I'm a stay at home mom with a 6 yr old and 2 yr old . My husband works 2 jobs so that we can pay our bills and just basically survive. I feel like a single mother though. I know it's hard on him too working all the time but I feel like I do everything especially with kids ! When he is home he has to sleep which doesn't leave too much time for family time. I'm not sure how to feel about this . Should I just be strong and suck it up? O
Danielle Elizabeth - posted on 05/20/2013
Believe me I KNOW your frustrations, but I was just trying to show you your husbands perspective and if you know he is doing his best then it will help keep you sane. I remember I started getting upset bc I was planning a huge 1st birthday party for my daughter, and I'm one of those people that has to schedule and organize everyting and I was becoming frustrated bc I was doing it with no help from hubby. I realized the only reason why I was able to throw this beautiful party is bc my husbands works his tail off and that's why he couldn't be as involved with the party planning. When you catch yourself getting overwhelmed try and see if a relative will take the kids for a few hours so you can have some alone time. I always feel more patient and less overwhelmed after I had some time to myself.
I want to add to my last comment that I am so thankful that I am at home with my children . And I feel like I single mother in the sense that I get no help with the children. Not in a financial sense. I love my family it's just hard sometimes. Sometimes I get so frustrated I just cry. But I quickly snap out of it because I know I'm doing a great job being with my children. I know it won't always be this way because I plan on going back to work when my youngest starts school . But thanks for ur comments. Very helpful!

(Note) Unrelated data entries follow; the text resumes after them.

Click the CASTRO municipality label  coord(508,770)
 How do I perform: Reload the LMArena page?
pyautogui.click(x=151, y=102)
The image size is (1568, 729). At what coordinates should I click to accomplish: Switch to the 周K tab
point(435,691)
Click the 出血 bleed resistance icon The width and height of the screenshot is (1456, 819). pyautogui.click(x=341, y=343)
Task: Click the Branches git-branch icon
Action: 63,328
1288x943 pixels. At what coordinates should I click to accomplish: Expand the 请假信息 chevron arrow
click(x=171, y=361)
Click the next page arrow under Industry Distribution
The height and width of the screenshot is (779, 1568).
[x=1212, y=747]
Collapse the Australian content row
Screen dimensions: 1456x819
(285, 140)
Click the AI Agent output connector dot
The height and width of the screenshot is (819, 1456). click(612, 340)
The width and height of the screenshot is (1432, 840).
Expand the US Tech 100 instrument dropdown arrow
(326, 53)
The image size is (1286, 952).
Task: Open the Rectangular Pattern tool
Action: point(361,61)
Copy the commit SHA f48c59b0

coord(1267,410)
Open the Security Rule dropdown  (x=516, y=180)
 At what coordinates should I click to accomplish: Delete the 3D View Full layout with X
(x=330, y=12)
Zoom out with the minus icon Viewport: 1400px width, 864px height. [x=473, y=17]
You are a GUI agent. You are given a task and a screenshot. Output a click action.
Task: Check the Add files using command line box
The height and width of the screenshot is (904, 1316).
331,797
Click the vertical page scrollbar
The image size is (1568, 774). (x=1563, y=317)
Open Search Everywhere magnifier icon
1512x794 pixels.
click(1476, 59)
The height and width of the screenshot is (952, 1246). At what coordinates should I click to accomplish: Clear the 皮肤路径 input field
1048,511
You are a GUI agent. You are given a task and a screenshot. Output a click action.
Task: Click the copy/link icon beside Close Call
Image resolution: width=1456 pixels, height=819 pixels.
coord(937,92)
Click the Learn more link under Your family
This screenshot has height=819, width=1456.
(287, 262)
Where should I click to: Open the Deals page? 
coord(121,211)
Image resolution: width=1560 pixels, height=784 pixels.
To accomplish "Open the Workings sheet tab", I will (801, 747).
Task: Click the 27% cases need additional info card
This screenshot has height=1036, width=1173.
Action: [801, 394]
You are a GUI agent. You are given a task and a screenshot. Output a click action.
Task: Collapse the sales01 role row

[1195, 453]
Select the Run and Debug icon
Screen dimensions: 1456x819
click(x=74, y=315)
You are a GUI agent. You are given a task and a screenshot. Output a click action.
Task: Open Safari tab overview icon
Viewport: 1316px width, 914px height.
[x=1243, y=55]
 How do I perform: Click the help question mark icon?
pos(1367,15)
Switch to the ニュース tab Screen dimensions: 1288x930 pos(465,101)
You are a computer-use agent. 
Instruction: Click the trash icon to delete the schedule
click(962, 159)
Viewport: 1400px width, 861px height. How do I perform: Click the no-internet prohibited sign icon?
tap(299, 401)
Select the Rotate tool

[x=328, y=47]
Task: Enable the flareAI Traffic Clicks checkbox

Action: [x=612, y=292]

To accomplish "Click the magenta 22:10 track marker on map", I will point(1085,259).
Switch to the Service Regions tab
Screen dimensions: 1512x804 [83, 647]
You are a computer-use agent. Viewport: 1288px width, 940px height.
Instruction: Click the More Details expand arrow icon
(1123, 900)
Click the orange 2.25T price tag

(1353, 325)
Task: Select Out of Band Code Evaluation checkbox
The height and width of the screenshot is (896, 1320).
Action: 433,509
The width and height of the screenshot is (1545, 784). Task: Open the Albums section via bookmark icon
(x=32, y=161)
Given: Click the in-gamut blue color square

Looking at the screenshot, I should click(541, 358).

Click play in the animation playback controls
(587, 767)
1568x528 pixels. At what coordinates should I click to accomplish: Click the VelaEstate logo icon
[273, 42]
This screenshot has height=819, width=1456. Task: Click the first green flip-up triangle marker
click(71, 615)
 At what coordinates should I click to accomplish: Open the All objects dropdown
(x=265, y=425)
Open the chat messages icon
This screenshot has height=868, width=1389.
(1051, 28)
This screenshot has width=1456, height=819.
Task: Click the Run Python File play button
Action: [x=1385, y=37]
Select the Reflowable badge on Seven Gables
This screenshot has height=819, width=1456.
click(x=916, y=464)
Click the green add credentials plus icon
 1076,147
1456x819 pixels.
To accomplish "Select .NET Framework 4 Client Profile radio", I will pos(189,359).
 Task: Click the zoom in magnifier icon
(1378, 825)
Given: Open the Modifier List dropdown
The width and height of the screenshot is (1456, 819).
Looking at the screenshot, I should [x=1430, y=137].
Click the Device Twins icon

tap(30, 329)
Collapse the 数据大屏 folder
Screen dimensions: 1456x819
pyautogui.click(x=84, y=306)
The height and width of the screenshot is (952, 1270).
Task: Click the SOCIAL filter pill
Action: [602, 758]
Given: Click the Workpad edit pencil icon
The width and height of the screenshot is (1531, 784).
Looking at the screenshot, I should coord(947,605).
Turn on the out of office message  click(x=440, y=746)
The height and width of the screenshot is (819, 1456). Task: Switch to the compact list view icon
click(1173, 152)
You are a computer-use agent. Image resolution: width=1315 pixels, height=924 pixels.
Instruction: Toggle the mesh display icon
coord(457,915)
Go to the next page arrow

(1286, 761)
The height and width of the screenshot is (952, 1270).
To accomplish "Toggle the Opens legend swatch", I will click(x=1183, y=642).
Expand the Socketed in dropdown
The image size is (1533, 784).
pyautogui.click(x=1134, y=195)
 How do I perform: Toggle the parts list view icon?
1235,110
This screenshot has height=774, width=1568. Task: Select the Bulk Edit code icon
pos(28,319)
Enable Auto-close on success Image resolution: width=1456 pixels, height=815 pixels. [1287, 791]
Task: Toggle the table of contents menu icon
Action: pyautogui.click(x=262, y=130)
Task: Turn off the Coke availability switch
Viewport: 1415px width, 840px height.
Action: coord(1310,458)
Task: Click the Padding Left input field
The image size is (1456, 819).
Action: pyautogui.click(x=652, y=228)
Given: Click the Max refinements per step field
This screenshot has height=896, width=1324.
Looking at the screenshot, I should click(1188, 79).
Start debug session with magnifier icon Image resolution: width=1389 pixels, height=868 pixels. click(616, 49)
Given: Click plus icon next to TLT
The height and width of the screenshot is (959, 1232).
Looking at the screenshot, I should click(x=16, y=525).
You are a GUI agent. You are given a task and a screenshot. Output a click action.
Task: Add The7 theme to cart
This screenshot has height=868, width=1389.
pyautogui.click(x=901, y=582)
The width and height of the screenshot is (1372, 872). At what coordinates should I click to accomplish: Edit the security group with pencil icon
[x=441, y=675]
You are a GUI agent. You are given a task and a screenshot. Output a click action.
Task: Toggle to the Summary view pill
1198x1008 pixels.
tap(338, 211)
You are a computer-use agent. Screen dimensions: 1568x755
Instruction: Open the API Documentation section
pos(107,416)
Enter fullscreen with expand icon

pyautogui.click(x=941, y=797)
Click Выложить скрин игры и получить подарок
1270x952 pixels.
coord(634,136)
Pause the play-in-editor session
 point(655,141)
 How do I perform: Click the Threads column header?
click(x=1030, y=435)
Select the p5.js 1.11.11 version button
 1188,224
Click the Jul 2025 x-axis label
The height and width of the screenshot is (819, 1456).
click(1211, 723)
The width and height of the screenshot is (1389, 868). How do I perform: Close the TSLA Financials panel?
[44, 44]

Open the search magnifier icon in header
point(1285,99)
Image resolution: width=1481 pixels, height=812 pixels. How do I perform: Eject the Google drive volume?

Talk to your and tell him your feelings. Being married has the advantages of telling each other how you feel and understanding. I understand of the husband coming home and going to bed and not spending enough time with the family. My husband was working nights and when he would come home, he would go to bed and my kids and I would be up and well there really wasn't family time. I felt alone too. But, he was doing his job and having to get rest was understandable.
But, then when it comes down to it.. My husband was then laid off work and well his working all the time didn't really accomplish anything. I know it put food on the table and a roof over our heads and that was the main thing.
Now, currently my husband has a job and then he has gotten down to where he cannot work.I would get upset cause their wasn't enough time spent with me and the children. Now, I worry about what is going to happen with him.. Is he going to get better and all.
Now I will tell you here in a bit of what I am trying to say. My dad and father in law passed away about 1 year apart. So, now I get worried of bad things happening. I look at the time spent with one another. If there isn't enough time spent and one of us would disappear.. Or shall I say pass away.. Well, we would look back and wish there was more time spent with the family.
Now, this is what I am trying to get across. It is great that your husband is working and doing his best of providing for you and your children. Just talk to him about trying to spend more time with you and the children. Ask him if he could take an extra day off of one of his jobs , so it could be a family day. Then you could look forward to that happening every week. Even if it is all day at home. The point is.. make sure you tell him how you feel and allow him to know it and if he loves you with all his heart, he will understand. Make sure that you tell him that it is important for a family to spend time with one another.. For one day.. it could disappear. I pray that will never happen. But, it happens every day and that is one thing that I look at. Spend as much as you can with each other, for one day when you pass away, there will not be anymore time to spend. Hope you understand what I am trying to say. And may God bless you and your family.
Danielle Elizabeth - posted on 05/18/2013
It sounds like your both doing what is needed in order to function and survive. If you try and see it from your husbands perspective then think how hard it would be to always be away from your family and miss a lot of the kids growing up. He's making sacrifices in order to support you, and your making sacrifices in order to raise your kids. I'm not saying being a stay at home mom is easy by any means and I understand how exhausting kids are, but your husbands situation isn't easy either. My husband owns his own business and works 85 hours a week most weeks, and I have a 6 yr old step daughter, a 16 month old daughter, and am pregnant with our third. My husband spends his free time with his family and does his best to help me when he can, and that's all I can ask of him. As Jodi suggested, you can try to help find ways to live on a lower budget so your husband could be home more. I give a man a lot of credit that is willing to work multiple jobs in order to support his family, and I know it breaks my husbands heart when he misses things with our kids bc of work so I try to remember we are both doing our part and making sacrifices in order for our family to function.
Jodi - posted on 05/18/2013
Sorry, but you have clearly both decided for you to be a SAHM, but there is a price to pay. He works 2 jobs. It is totally understandable that (1) he is always tired and (2) you are doing everything with the kids. I am assuming he has very little time off work, and what time he does have off, he eats and sleeps.
As a family, maybe you need to consider your choices. Are there ways you can contribute financially to the household so your husband doesn't have to work 2 jobs? Is there a way you can make more savings so that your husband only has to work 1 1/2 jobs instead of 2 jobs? Can you find a way that he can cut back his hours?
I do want to add that you can't compare yourself to a single mother, and you should refrain from doing so. You have a husband supporting you financially. Try doing what you do without that. You'd have to get a job.